In a joint vote by the Upper House and Lower House in Naypyidaw, 445 parliamentarians voted in support of the proposed military budget, 60 voted for a reduction of the budget and 7 MPs abstained.
The budget approval will again make the military by far the largest recipient of public funds, granting it more than one-fifth of the total budget—slightly lower than the amount it was awarded last year.
By comparison, this year’s proposed national budget allocates just 4.4 percent of government funds to education and 3.9 percent to health care in the impoverished country, according to opposition MPs.
Steven Thar Bate, an MP with the Chin National Party, had proposed a reduction of military spending to 17 percent of the overall national budget, but his proposal was rejected by the Union Parliament, where the military still holds sway.
Under the 2008 Constitution, military appointees hold 25 percent of seats in Parliament. Many other MPs with the ruling Union Solidarity and Development Party are former members of the armed forces.
It is the first time however, that the Ministry of Defense has shared details of its annual military budget.
The documents show that it will spend about $631.1 million on military hardware, with about $200 million going to aircraft, $93 million on ships, $30 million on military vehicles, $195 million on military accessories, $112 million on military industries and $1.1 million on weapons.
The remainder of the budget will go on construction projects, including the building of army bases, roads, military-owned businesses and maintaining military universities and schools.
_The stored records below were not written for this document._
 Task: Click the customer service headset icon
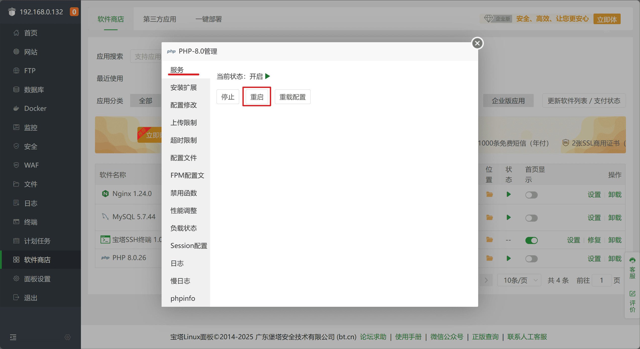[x=632, y=261]
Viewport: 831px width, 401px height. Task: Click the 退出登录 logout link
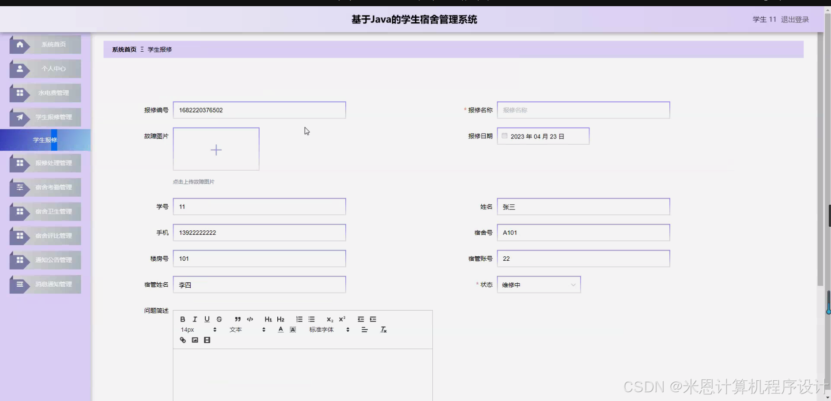(x=795, y=19)

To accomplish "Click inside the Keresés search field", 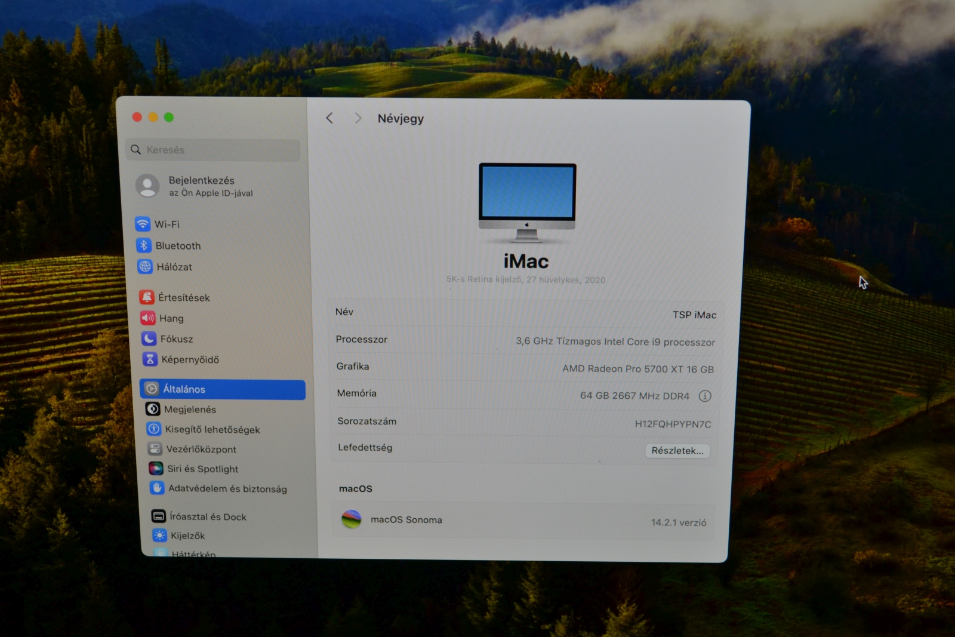I will click(212, 150).

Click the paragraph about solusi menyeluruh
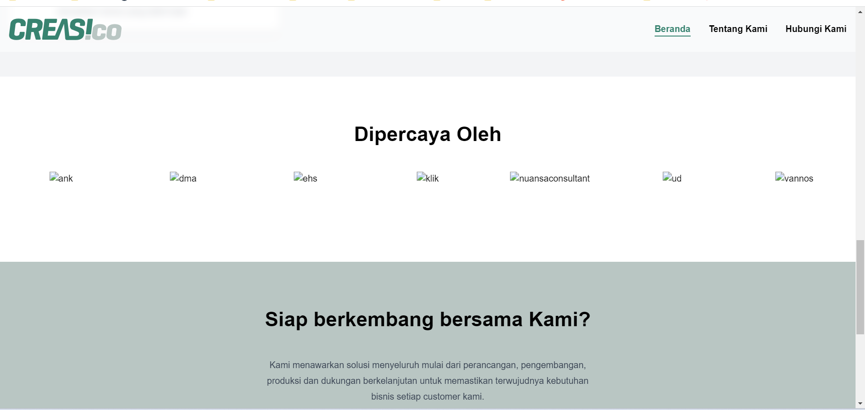[x=428, y=381]
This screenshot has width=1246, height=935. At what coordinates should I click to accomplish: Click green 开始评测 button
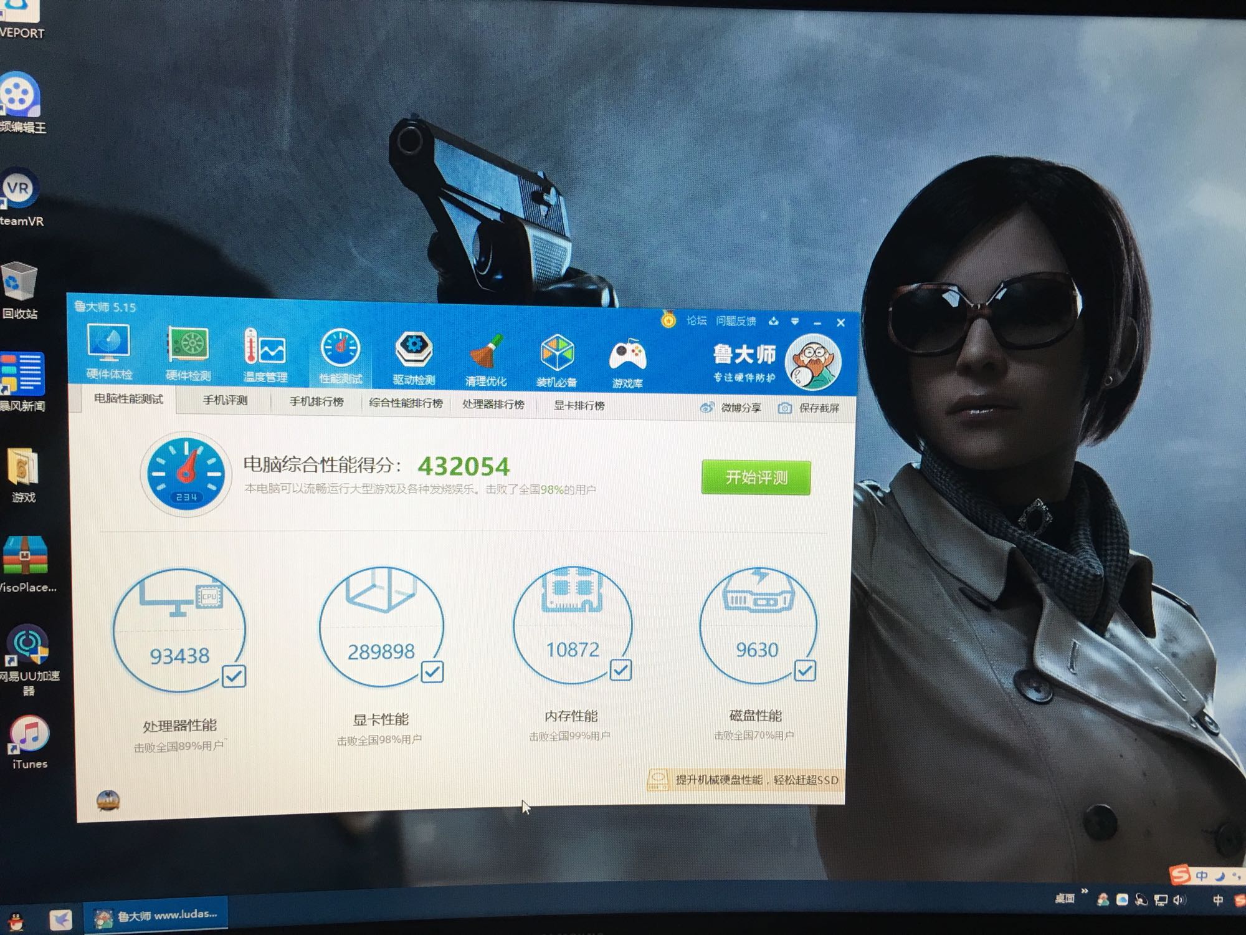pos(756,477)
Although it is thought to be a minor decrease on previous budgets, but the size of expenditure – accounting for 21 percent of the total budget – remains controversial.
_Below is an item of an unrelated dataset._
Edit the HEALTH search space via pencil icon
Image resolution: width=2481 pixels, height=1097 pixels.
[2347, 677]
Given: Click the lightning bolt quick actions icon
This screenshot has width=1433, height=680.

Figures from the Stockholm International Peace Research Institute show there are only four other countries that spend over 20 percent of their government budget on defense: Afghanistan, Saudi Arabia, UAE and Singapore.
Moreover, the government’s figures may represent only part of military spending. Under the Special Funds Law enacted in March 2011, the military is able to access additional funds without parliamentary oversight. This can include the use of Burma’s abundant natural resources to pay for military hardware purchased abroad.
A report by IHS Jane’s, a London-based defense consultancy, this week stated: “Both Moscow and Beijing are known to favor military deals based on deliveries of natural gas and such a payment mechanism is likely to have underpinned major recent deals.”
Earlier this week opposition MPs criticized the high spending on defense.
“The government should use more money for education and health sectors,” said Dr Saw Naing, a senior member of the National League for Democracy from South Okkalapa Township.
Another opposition MP from the Upper Hose, who declined to be named, said that officers in Parliament had approached the opposition to support the defense budget.
“Some of the military MPs unofficially request us not to reduce budget because it is already the lowest among neighboring countries,” he said. “They also said that reducing military budget will hurt national security. I think what they said is right.”